══ EXERCISE DATA
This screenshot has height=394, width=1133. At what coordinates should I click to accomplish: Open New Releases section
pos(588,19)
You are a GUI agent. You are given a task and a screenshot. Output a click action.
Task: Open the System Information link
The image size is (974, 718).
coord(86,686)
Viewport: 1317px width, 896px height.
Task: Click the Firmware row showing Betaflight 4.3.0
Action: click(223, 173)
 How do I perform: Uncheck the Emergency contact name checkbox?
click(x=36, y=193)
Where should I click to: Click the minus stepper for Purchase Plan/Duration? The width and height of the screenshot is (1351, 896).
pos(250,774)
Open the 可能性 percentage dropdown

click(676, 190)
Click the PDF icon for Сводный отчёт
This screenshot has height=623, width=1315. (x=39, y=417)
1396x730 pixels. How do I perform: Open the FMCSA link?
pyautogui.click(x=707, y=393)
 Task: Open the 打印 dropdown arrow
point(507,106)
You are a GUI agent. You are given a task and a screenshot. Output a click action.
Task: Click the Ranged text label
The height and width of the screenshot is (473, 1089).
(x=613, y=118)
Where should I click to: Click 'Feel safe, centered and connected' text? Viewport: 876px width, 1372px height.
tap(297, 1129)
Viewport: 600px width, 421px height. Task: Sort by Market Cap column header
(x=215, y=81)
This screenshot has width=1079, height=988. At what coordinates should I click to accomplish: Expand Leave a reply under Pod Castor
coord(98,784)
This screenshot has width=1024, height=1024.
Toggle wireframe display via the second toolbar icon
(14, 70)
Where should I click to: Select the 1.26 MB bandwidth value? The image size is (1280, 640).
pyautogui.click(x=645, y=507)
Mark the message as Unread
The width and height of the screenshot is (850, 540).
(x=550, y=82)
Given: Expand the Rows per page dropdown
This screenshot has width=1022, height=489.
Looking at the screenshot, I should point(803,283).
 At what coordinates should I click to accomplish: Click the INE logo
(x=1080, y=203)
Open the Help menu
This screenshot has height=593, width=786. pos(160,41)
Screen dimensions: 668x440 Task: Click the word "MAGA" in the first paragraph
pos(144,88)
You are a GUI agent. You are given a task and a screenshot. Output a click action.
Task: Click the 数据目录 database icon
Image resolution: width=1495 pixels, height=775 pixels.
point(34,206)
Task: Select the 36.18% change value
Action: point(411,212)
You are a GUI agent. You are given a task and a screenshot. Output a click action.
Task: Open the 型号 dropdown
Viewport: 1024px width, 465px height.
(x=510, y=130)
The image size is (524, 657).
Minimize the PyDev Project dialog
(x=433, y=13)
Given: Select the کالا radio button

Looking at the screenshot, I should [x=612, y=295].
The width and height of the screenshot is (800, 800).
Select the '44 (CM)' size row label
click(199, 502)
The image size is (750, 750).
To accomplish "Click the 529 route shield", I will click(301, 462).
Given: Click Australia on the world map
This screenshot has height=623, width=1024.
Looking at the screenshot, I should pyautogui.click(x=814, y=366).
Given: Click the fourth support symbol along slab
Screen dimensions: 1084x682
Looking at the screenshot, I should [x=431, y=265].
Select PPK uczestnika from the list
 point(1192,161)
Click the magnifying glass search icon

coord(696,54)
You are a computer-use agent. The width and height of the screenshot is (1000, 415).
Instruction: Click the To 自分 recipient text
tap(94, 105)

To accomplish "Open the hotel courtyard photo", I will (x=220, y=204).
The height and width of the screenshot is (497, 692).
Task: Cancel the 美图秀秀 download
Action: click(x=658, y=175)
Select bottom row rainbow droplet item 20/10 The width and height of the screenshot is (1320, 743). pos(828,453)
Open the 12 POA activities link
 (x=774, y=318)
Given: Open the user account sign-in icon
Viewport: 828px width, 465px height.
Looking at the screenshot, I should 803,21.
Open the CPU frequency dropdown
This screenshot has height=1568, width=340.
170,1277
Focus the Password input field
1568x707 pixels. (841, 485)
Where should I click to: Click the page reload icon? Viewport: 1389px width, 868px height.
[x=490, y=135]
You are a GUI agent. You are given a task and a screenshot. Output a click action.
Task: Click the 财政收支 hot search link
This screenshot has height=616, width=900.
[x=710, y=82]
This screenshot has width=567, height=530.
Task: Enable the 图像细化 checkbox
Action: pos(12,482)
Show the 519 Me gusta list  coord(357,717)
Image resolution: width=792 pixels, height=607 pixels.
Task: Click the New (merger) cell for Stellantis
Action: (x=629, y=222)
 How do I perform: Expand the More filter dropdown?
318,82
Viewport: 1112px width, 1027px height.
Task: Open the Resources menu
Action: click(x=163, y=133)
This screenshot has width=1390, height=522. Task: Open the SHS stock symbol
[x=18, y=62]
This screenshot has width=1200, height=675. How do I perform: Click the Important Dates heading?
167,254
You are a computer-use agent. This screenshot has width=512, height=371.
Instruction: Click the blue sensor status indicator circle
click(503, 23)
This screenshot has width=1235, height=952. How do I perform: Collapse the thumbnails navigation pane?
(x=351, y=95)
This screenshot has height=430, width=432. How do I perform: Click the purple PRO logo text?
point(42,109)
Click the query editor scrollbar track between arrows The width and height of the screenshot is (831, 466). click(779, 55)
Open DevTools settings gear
════
Repeat the data precisely, reproducing every entry.

_SOLUTION BELOW:_
This screenshot has height=394, width=1133. At what coordinates should I click to accomplish: Open New Releases section
pos(588,19)
You are a GUI agent. You are given a task and a screenshot. Output a click action.
Task: Open the System Information link
The image size is (974, 718).
coord(86,686)
Viewport: 1317px width, 896px height.
Task: Click the Firmware row showing Betaflight 4.3.0
Action: click(223, 173)
 How do I perform: Uncheck the Emergency contact name checkbox?
click(x=36, y=193)
Where should I click to: Click the minus stepper for Purchase Plan/Duration? The width and height of the screenshot is (1351, 896).
pos(250,774)
Open the 可能性 percentage dropdown

click(676, 190)
Click the PDF icon for Сводный отчёт
This screenshot has height=623, width=1315. (x=39, y=417)
1396x730 pixels. How do I perform: Open the FMCSA link?
pyautogui.click(x=707, y=393)
 Task: Open the 打印 dropdown arrow
point(507,106)
You are a GUI agent. You are given a task and a screenshot. Output a click action.
Task: Click the Ranged text label
The height and width of the screenshot is (473, 1089).
(x=613, y=118)
Where should I click to: Click 'Feel safe, centered and connected' text? Viewport: 876px width, 1372px height.
tap(297, 1129)
Viewport: 600px width, 421px height. Task: Sort by Market Cap column header
(x=215, y=81)
This screenshot has width=1079, height=988. At what coordinates should I click to accomplish: Expand Leave a reply under Pod Castor
coord(98,784)
This screenshot has width=1024, height=1024.
Toggle wireframe display via the second toolbar icon
(14, 70)
Where should I click to: Select the 1.26 MB bandwidth value? The image size is (1280, 640).
pyautogui.click(x=645, y=507)
Mark the message as Unread
The width and height of the screenshot is (850, 540).
(x=550, y=82)
Given: Expand the Rows per page dropdown
This screenshot has width=1022, height=489.
Looking at the screenshot, I should point(803,283).
 At what coordinates should I click to accomplish: Click the INE logo
(x=1080, y=203)
Open the Help menu
This screenshot has height=593, width=786. pos(160,41)
Screen dimensions: 668x440 Task: Click the word "MAGA" in the first paragraph
pos(144,88)
You are a GUI agent. You are given a task and a screenshot. Output a click action.
Task: Click the 数据目录 database icon
Image resolution: width=1495 pixels, height=775 pixels.
point(34,206)
Task: Select the 36.18% change value
Action: point(411,212)
You are a GUI agent. You are given a task and a screenshot. Output a click action.
Task: Open the 型号 dropdown
Viewport: 1024px width, 465px height.
(x=510, y=130)
The image size is (524, 657).
Minimize the PyDev Project dialog
(x=433, y=13)
Given: Select the کالا radio button

Looking at the screenshot, I should [x=612, y=295].
The width and height of the screenshot is (800, 800).
Select the '44 (CM)' size row label
click(199, 502)
The image size is (750, 750).
To accomplish "Click the 529 route shield", I will click(301, 462).
Given: Click Australia on the world map
This screenshot has height=623, width=1024.
Looking at the screenshot, I should pyautogui.click(x=814, y=366).
Given: Click the fourth support symbol along slab
Screen dimensions: 1084x682
Looking at the screenshot, I should [x=431, y=265].
Select PPK uczestnika from the list
 point(1192,161)
Click the magnifying glass search icon

coord(696,54)
You are a computer-use agent. The width and height of the screenshot is (1000, 415).
Instruction: Click the To 自分 recipient text
tap(94, 105)

To accomplish "Open the hotel courtyard photo", I will (x=220, y=204).
The height and width of the screenshot is (497, 692).
Task: Cancel the 美图秀秀 download
Action: click(x=658, y=175)
Select bottom row rainbow droplet item 20/10 The width and height of the screenshot is (1320, 743). pos(828,453)
Open the 12 POA activities link
 (x=774, y=318)
Given: Open the user account sign-in icon
Viewport: 828px width, 465px height.
Looking at the screenshot, I should 803,21.
Open the CPU frequency dropdown
This screenshot has height=1568, width=340.
170,1277
Focus the Password input field
1568x707 pixels. (841, 485)
Where should I click to: Click the page reload icon? Viewport: 1389px width, 868px height.
[x=490, y=135]
You are a GUI agent. You are given a task and a screenshot. Output a click action.
Task: Click the 财政收支 hot search link
This screenshot has height=616, width=900.
[x=710, y=82]
This screenshot has width=567, height=530.
Task: Enable the 图像细化 checkbox
Action: pos(12,482)
Show the 519 Me gusta list  coord(357,717)
Image resolution: width=792 pixels, height=607 pixels.
Task: Click the New (merger) cell for Stellantis
Action: (x=629, y=222)
 How do I perform: Expand the More filter dropdown?
318,82
Viewport: 1112px width, 1027px height.
Task: Open the Resources menu
Action: click(x=163, y=133)
This screenshot has width=1390, height=522. Task: Open the SHS stock symbol
[x=18, y=62]
This screenshot has width=1200, height=675. How do I perform: Click the Important Dates heading?
167,254
You are a computer-use agent. This screenshot has width=512, height=371.
Instruction: Click the blue sensor status indicator circle
click(503, 23)
This screenshot has width=1235, height=952. How do I perform: Collapse the thumbnails navigation pane?
(x=351, y=95)
This screenshot has height=430, width=432. How do I perform: Click the purple PRO logo text?
point(42,109)
Click the query editor scrollbar track between arrows The width and height of the screenshot is (831, 466). click(779, 55)
Open DevTools settings gear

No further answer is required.